Für Fischer gehört es zum Alltag, Ruderer fürchten es wie die Pest und so mancher Urlaubsgast an Nord- und Ostsee macht sich daraus ein kleines Abenteuer: einen Krebs zu fangen. Zur letzten Kategorie gehört wohl auch ein Mann, den wir kürzlich bei einem Tagesausflug in einem beschaulichen Nordsee-Örtchen trafen. Vollmundig kündigte er an, sich einen Krebs fangen zu wollen. Mit hochgekrempelten Hosenbeinen stapfte er barfuß in das flache Wasser, um nach den Krustentieren Ausschau zu halten. Konzentriert zog er seine Kreise, begleitet von Rufen wie „hier ist einer“ und „oh, entwischt“.

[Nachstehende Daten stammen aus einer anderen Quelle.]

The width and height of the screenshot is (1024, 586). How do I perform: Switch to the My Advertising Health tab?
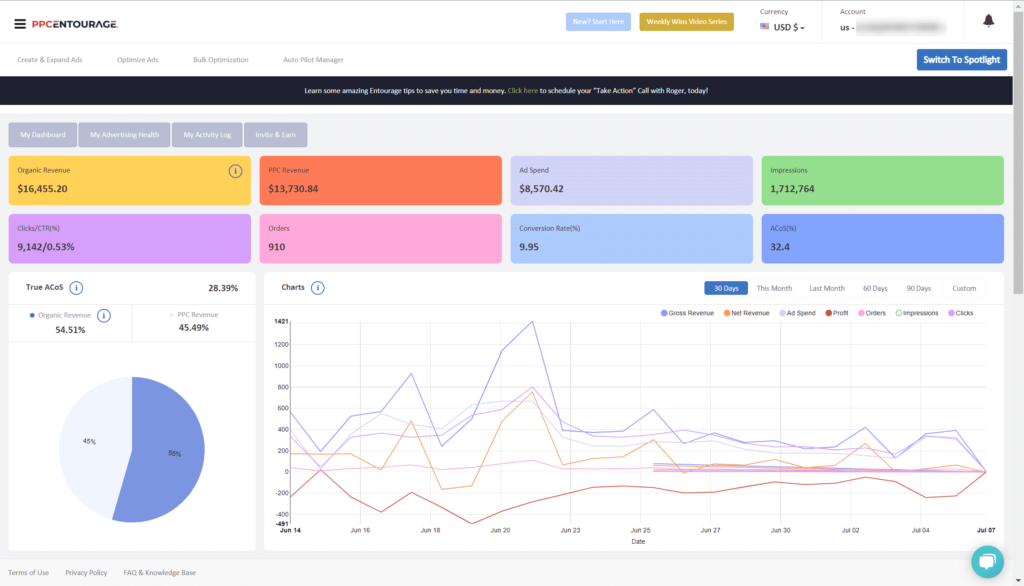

Plötzlich ein begeisterter Aufschrei: „Ich habe einen Krebs gefangen, ich habe einen Krebs gefangen“, gefolgt von einem schmerzverzerrten „Au, Aua, Au“. In Wahrheit hatte der Krebs allerdings ihn gefangen. Er hing mit einer Schere an der Hand des Hobby-Anglers und machte keine Anstalten, sie wieder loszulassen.

Hektisch versuchte der Mann, den Taschenkrebs abzuschütteln – erst in der Luft, dann unter Wasser. Schließlich gelang der Befreiungsakt. Beide Kontrahenten zogen sich mehr oder weniger geschockt in ihren jeweiligen Lebensbereich zurück: Der Mann eilte zur Begutachtung seiner Blessuren an Land, das Scherentier suchte im Wasser das Weite.

Bestimmt berichtet der Krebs noch seinen Urenkeln davon, wie er einmal einen Menschen gefangen – ihm dann aber die Freiheit geschenkt hat.